The Caves of Steel by Isaac Asimov
The Caves of Steel is the first book in Asimov's Robot series, which has multiple novels and many short stories in it. This book takes place in the near-ish future, at a time when robots were still in their infancy. Most robots in this book are dumb things, not a great leap from artificial intelligences of today. This book features detective Elijah Baley, and possibly the first of the truly intelligent robots, Daneel Olivaw. An important ambassador has been murdered, and it is Baley and Daneel's job to investigate the crime and discover the culprit, to prevent a greater crisis.

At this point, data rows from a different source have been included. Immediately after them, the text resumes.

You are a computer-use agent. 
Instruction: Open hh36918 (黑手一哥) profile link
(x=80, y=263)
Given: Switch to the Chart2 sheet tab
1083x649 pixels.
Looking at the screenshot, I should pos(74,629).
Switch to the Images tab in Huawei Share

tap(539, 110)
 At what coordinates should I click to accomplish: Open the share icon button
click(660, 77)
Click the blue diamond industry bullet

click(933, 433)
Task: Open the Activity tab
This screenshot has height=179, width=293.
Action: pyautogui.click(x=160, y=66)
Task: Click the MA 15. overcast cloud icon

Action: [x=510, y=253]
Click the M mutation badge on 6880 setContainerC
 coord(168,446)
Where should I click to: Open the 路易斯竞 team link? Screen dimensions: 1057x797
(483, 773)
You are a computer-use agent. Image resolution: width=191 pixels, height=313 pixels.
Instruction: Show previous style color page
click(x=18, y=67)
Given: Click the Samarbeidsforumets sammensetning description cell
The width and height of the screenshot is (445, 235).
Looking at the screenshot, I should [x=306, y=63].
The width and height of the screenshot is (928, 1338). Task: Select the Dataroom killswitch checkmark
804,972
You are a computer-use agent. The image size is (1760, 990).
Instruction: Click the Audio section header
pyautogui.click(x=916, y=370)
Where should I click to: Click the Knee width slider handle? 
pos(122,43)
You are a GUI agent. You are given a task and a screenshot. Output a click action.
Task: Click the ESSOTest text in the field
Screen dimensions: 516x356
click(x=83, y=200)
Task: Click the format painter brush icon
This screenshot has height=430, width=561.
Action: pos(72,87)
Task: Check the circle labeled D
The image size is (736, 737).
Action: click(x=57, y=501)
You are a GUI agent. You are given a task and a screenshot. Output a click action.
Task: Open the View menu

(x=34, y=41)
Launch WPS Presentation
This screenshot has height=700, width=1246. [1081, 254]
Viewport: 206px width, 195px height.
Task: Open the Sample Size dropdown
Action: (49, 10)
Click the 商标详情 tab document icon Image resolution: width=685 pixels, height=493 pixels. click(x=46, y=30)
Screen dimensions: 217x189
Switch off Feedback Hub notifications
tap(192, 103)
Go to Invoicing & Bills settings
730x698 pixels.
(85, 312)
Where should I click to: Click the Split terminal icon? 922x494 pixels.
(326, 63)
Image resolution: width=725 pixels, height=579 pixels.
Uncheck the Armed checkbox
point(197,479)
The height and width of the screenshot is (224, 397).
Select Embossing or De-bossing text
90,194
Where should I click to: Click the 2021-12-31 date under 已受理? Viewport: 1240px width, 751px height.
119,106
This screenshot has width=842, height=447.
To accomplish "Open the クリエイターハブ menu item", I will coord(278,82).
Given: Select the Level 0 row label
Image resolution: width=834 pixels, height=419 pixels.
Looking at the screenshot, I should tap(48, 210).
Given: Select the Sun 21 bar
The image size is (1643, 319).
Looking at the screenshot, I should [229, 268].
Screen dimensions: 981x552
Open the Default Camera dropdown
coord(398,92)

This book has been on my to be read list for a long time now, and I finally got around to it after picking up a cheap paperback copy. The detective story itself is quite a basic one, but it was the world building and the great ideas that really got me hooked on this book. Considering it was written in (checks Wikipedia) 1954, it has aged really, really well. Okay so the computers they are talking about are pretty basic and possibly involved punched cards, and some of the numbers are a bit off (the 8 billion population may be several times that of Asimov's era, but today's population is close to that) but otherwise it is very believable. The political/social system described is bordering on communist, but is still quite believable, and some of the technology was a delight (I loved the idea of the moving walkways where you stepped from lane to lane, which increase in speed each time). Overall, a great, short book, still very relevant and enjoyable today and a good start to his Robot series.
The Space Merchants by Frederick Pohl & C M Kornbluth
This is a 1950's classic science fiction novel by the writing team of Frederick Pohl and C M Kornbluth. Ad man Mitch Courtenay is at the top of his game, and has been given the plum assignment of managing the Venus contract - promoting the new colonisation of Venus to ensure that his agency exclusively controls the spending of the would be colonists. In this imagined future, the world is effectively controlled by three giant advertising companies, the leaders of which are more powerful even than the US president. The ad men are rich, powerful and can have whatever they want, the consumers however are a downtrodden underclass...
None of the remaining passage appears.